With a recent coroner’s report into the 2008 death of a cyclist at the Petone roundabout there have been his and others’ calls for cyclists to wear hi-viz clothing. It’s a very strange call considering he could have advised to invest in safe separated cycle infrastructure instead, and especially strange when considering the victim, Stephen Fitzgerald, was already wearing hi-viz clothing when he was struck and killed by the truck.
The coroner has also called on motorists to give cyclists a metre of space when they pass. Someone should tell the coroner we ask for at least 1.5 metres, so he is calling on motorists to come closer and scare us even more.
Now the NZ Association of Optometrists has chimed in with their advice for cyclists to put biomotion reflector markings on their knees and elbows, presuamably so we can look more like crash test dummies, so it helps the ambulance officers to find us in the dark or something.
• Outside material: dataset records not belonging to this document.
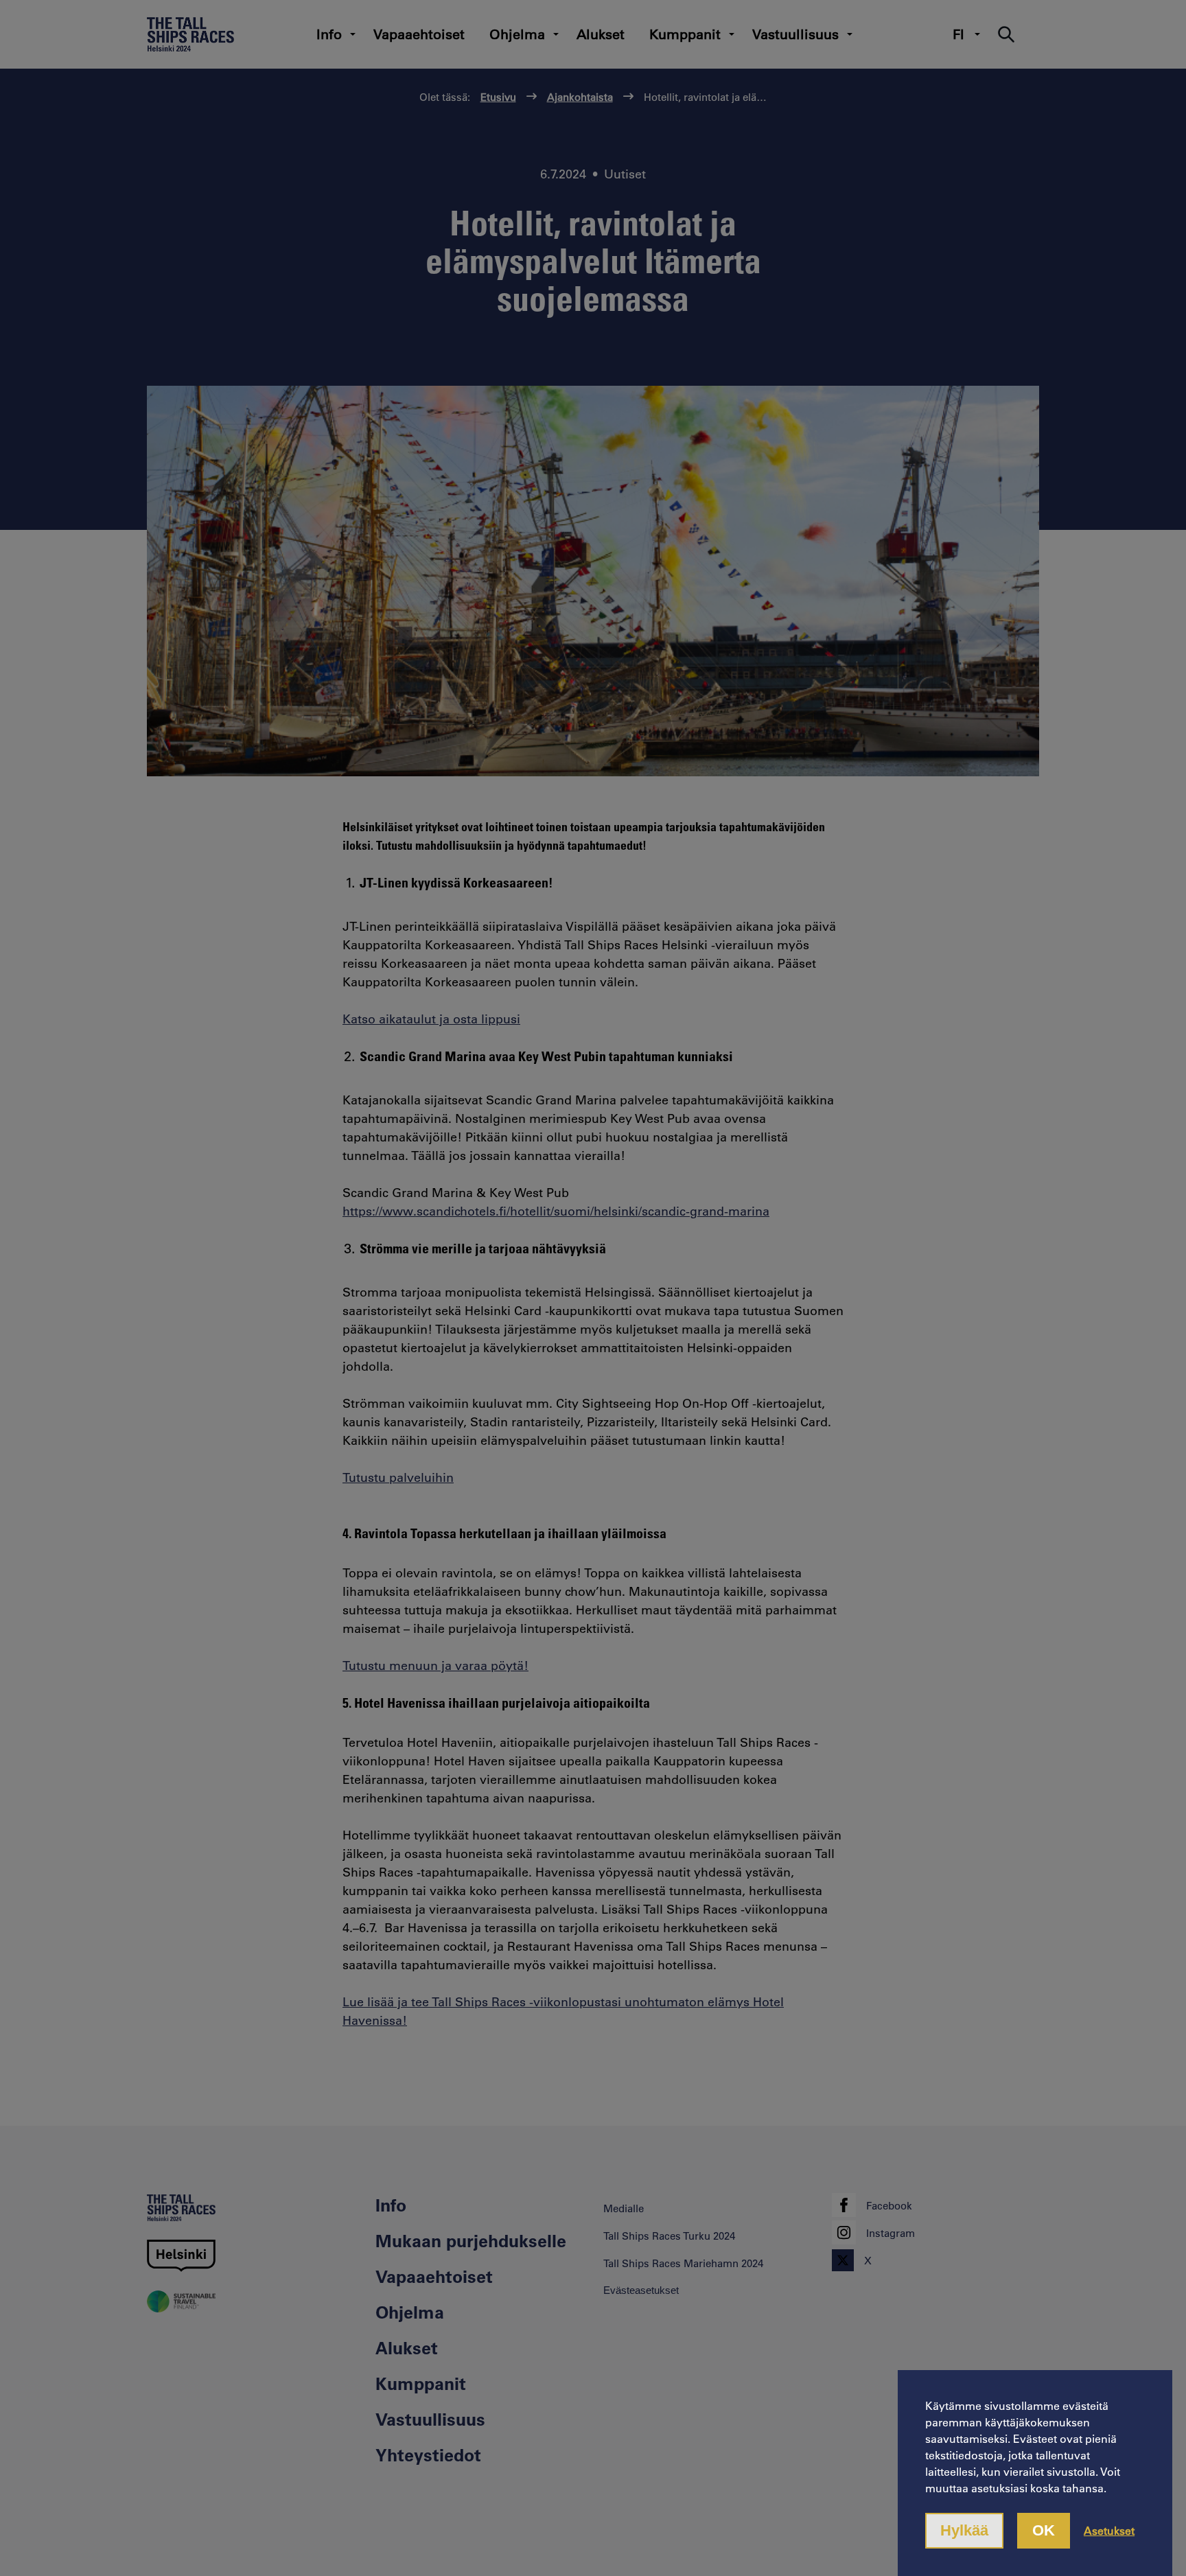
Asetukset (1109, 2530)
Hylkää (964, 2530)
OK (1043, 2530)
My first reaction to all this is to think that like the mandatory helmet laws this is really a reflection of the relative political power of motorists versus cyclists. Motorists hate cyclists because we’re not caught in traffic as much as them, and we glide past on the inside, and sometimes they even have to slow down and give way to cyclists. If it really was all about road safety then speed limits for cars would be cut, and motorists would have to wear helmets too. But why address the real problem of too many cars going too fast with poorly trained and inattentive drivers on poorly designed roads, when you can just score an easy political point against cyclists and mandate another condition pretending it is for their own good? Mandatory hi-viz clothing in the middle of a sunny day on a cycle path, the Waterfront, or even the Hutt Rd shamozzle does absolutely nothing to increase the real safety of cyclists. It just tells the general public that cycling is more dangerous than it really is, and participation rates are going to fall, as cycling becomes even more denormalised in New Zealand. The rest of the world is going the other way and is promoting cycling and building safe infrastructure. New Zealand is once again cack-handed and backwards, behind the times and a bit of a laughing stock.
So if hi-viz, helmets and biomotion reflector markings are a sop to motorist’s guilty conscience or more a way to try to put us in our place, then what other suggestions could we make for them to drive us further into a fringe activity?
How about some colourful clown clothes and a big red nose:
Or perhaps we should all wear hot pink sequined hotpants (I believe they sell them and neck ties to match in Men’s sizes at Munns on Willis Street:
Feather boas could also be worn, but be warned; they’re scratchy.
Maybe what is really needed is some kiwi ingenuity and Wellington cyclists should team up with the Wearable Arts people and they can all make us great costumes that will make us standout so that we don’t get run over by trucks anymore:
Really I think we need to dress the streets up, rather than ourselves. Something like this on Hornby St, Vancouver will do:
Here are three suggestions:
– when making cycling policy ask cyclists what they want.
– when planning for transportation infrastructure ask cyclists what they need.
– really, really, really don’t go the hotpants.